Seperti dilansir RFERL, Senin 13 Maret 2017, jaksa Teheran, Abbas Jafari Dolatabadi mengatakan bahwa suami dan istri ini didakwa karena,”Menyediakan minuman beralkohol, dan merusak moral dengan menggelar pesta campur jenis kelamin.”
Baca: Balas Donald Trump, Iran Larang Pegulat AS Masuk
Jaksa Dolatabadi tidak menyebut nama pasangan ini, tapi Pusat Hak Asasi Manusia Iran yang berbasis di Amerika Serikat (CHRI) mengatakan pasangan itu adalah warga Iran-Amerika Serikat, Karan Vafadari dan istrinya, Afarin Nayssari.
Pasangan ini memiliki galeri seni di Teheran dan kerap menggelar sejumlah pesta bagi pejabat maupun korps diplomatik, hingga mereka ditangkap pada 2016.
Dolatabadi mengatakan aparat menemukan 4.000 liter minuman beralkohol di ruang bawah tanah kediaman pasangan itu di Teheran.
Pasangan ini adalah bagian dari kelompok minoritas Zoroaster yang boleh mengkonsumsi minuman beralkohol, tetapi dilarang membagikannya kepada warga Muslim yang menajdi mayoritas penduduk Iran.
CHRI menuntut agar pasangan ini segera dibebaskan tanpa syarat.
“Penahanan tanpa bukti kesalahan yang jelas merupakan pelanggaran hukum,” demikian pernyataan CHRI pada 10 Maret lalu.
Selain Karan Vafadari dan istrinya, Afarin Nayssari, pasangan suami istri lain divonis hukuman mati karena menjalankan sebuah sekte terlarang yang melakukan ritual seks di Teheran.
Pasangan ini dinyatakan bersalah melakukan “korupsi di Dunia,” pasal yang diperkenalkan sejak Revolusi 1979. Jika terbukti bersalah, pelaku akan diganjar hukuman mati.

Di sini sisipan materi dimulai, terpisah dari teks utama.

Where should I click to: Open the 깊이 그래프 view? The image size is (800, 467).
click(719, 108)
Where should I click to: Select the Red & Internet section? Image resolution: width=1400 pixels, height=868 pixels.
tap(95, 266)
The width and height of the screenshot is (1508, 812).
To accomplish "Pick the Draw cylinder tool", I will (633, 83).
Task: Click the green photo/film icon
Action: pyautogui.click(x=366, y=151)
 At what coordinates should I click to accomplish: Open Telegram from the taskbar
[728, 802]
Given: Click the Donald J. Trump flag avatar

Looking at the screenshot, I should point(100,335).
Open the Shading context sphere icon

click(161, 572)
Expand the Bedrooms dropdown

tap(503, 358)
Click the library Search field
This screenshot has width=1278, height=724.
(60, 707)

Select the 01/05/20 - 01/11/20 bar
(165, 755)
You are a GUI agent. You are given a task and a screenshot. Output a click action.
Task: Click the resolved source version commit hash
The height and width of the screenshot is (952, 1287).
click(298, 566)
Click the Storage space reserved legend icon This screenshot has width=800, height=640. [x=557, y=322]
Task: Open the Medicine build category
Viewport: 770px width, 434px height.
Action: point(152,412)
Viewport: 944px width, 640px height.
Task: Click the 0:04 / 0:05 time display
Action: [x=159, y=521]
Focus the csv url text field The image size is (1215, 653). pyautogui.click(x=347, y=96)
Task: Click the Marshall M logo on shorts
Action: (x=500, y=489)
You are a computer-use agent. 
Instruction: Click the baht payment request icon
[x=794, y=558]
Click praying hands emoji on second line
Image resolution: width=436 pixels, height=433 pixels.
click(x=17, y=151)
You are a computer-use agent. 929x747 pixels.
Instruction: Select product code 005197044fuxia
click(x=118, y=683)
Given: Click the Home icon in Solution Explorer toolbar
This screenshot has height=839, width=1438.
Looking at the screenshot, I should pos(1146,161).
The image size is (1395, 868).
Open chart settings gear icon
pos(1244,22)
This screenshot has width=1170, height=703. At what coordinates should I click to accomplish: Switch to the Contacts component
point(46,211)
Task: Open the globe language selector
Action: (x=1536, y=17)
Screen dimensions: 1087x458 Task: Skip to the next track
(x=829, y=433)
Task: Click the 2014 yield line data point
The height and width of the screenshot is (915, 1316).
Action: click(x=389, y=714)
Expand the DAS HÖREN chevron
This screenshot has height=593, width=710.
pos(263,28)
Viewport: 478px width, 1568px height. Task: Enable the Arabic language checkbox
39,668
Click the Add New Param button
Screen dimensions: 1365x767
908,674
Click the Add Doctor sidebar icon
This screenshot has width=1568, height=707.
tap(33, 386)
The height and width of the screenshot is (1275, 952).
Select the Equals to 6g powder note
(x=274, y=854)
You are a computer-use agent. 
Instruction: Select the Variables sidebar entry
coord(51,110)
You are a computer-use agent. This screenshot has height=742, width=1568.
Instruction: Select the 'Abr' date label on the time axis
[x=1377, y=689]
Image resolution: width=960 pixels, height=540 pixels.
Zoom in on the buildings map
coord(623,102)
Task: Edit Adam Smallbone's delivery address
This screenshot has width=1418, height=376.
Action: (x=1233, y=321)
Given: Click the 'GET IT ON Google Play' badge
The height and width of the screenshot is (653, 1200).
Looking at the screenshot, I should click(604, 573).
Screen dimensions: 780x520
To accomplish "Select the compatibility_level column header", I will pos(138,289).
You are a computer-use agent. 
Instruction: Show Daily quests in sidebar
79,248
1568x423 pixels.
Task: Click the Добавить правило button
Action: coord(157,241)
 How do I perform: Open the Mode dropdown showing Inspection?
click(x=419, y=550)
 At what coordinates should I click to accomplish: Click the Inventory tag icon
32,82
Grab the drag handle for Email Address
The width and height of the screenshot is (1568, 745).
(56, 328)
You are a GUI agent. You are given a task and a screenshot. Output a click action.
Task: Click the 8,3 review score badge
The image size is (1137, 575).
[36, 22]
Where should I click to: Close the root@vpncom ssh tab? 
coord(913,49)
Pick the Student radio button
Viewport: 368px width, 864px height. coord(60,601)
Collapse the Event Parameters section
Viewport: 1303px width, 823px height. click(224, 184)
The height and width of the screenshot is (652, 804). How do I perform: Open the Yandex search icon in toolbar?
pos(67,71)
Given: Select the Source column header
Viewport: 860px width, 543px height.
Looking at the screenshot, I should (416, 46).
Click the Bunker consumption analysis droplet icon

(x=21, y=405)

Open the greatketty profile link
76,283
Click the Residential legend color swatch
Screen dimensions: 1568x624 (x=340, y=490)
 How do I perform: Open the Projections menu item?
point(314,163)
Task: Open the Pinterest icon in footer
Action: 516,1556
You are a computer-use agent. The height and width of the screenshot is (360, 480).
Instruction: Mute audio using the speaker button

Meski Presiden Hassan Rouhani berhasil melakukan kesepakatan nuklir dengan negara-negara maju dunia, tetapi ia gagal mengendurkan pembatasan sosial yang dirasakan rakyat Iran.
Pada Januari, jaksa Teheran menyebut ada 70 “mata-mata,” sebagian besar warga dengan dua kewarganegaraan, yang dipenjara.
Pada Oktober lalu, konsultan bisnis warga Iran-Amerika Serikat Siamak Namazi dan ayahnya yang berusia 80 tahun, Baquer, bekas pejabat UNICEF , dihukum 10 tahun atas tuduhan menjadi mata-mata Amerika Serikat.
Menjelang pemilu pada Mei, Rouhani meluncurkan “Hak Warga Negara” pada Desember lalu. Tapi aturan ini tak diakui oleh aparat hukum yang didominasi kubu ultrakonservatif.